**TEXT PASSAGE**.
-- START --
Sorting, a fundamental primitive in algorithms, has been an active research topic in computer science for decades. In the era of big data, it is the cornerstone of numerous vital applications – Web search, online ads, and recommendation systems to name but a few. While sorting has been extensively studied, little is known when the data is dynamic. Actually, dynamic data is common in practical applications: the linking topology of Web pages, the friendship network of Facebook, the daily sales of Amazon, and so on, all keep changing. The basic challenge in dealing with dynamic, massive data is that the access to the data is too restricted to catch the changes.

For example, it is impossible to get an exact snapshot of Web, and a third-party vendor can query the Facebook network only via a rate-limited API. As a result, this paper is devoted to studying the sorting problem on dynamic, access-restricted data.

In the seminal paper [1], Anagnostopoulos et al. formulated a model for dynamic data as follows. Given a set U of n elements, at every discrete time t, there is an underlying total order \(\pi ^t\) on U. For every \(t\ge 1\), \(\pi ^t\) is obtained from \(\pi ^{t-1}\) by sequentially swapping \(\alpha \) random pairs of consecutive elements, where \(\alpha \) is a constant number. The only way to probe \(\pi ^t\) is querying the relative rank of ONE pair of elements in U at every time step. The goal is to learn about the true order \(\pi ^t\). Obviously, it is impossible to always exactly find out the orders, so our objective is that at any time t, the algorithm estimates the correct answer (or an approximate answer) with high probability. In this paper, “with high probability” and “with probability \(1-o(1)\)” are used interchangeably.
-- END --
**JOB**. Reproduce the passage above on sorting dynamic data in full, word for word.

**RECORD LIST**.
-- START --
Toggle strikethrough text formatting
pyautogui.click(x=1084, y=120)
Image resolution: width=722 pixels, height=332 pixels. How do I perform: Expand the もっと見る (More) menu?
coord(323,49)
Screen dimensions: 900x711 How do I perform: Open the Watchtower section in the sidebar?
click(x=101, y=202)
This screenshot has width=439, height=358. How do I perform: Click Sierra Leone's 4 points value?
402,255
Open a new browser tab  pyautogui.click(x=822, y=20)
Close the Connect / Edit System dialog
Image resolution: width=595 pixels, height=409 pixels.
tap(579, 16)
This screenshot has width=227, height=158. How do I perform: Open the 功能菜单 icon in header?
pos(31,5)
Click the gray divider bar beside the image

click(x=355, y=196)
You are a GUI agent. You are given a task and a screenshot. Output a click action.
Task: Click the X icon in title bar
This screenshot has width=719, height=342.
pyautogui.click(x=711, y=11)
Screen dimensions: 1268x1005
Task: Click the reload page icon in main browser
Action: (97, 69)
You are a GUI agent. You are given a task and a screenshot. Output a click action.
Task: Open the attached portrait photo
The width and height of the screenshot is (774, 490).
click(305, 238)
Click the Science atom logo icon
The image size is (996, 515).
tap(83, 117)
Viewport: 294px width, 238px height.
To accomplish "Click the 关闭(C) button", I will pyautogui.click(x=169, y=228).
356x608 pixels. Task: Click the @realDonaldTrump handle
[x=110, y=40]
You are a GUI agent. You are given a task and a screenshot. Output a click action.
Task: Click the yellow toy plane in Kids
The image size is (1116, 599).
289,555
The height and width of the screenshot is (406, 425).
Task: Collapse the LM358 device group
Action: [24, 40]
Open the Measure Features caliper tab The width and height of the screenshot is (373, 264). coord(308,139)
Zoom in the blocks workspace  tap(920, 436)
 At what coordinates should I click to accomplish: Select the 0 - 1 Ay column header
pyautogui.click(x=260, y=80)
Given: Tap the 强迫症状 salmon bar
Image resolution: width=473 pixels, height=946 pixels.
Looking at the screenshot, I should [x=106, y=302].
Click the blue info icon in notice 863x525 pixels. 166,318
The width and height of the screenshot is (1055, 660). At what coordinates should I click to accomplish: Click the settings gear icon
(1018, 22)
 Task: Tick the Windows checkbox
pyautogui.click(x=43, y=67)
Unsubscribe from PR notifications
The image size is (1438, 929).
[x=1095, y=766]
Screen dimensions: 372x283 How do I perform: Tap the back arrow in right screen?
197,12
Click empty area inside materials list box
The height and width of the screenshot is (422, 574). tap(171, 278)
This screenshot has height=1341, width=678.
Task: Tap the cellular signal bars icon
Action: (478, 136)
-- END --
**OUTPUT**.
Sorting, a fundamental primitive in algorithms, has been an active research topic in computer science for decades. In the era of big data, it is the cornerstone of numerous vital applications – Web search, online ads, and recommendation systems to name but a few. While sorting has been extensively studied, little is known when the data is dynamic. Actually, dynamic data is common in practical applications: the linking topology of Web pages, the friendship network of Facebook, the daily sales of Amazon, and so on, all keep changing. The basic challenge in dealing with dynamic, massive data is that the access to the data is too restricted to catch the changes.

For example, it is impossible to get an exact snapshot of Web, and a third-party vendor can query the Facebook network only via a rate-limited API. As a result, this paper is devoted to studying the sorting problem on dynamic, access-restricted data.

In the seminal paper [1], Anagnostopoulos et al. formulated a model for dynamic data as follows. Given a set U of n elements, at every discrete time t, there is an underlying total order \(\pi ^t\) on U. For every \(t\ge 1\), \(\pi ^t\) is obtained from \(\pi ^{t-1}\) by sequentially swapping \(\alpha \) random pairs of consecutive elements, where \(\alpha \) is a constant number. The only way to probe \(\pi ^t\) is querying the relative rank of ONE pair of elements in U at every time step. The goal is to learn about the true order \(\pi ^t\). Obviously, it is impossible to always exactly find out the orders, so our objective is that at any time t, the algorithm estimates the correct answer (or an approximate answer) with high probability. In this paper, “with high probability” and “with probability \(1-o(1)\)” are used interchangeably.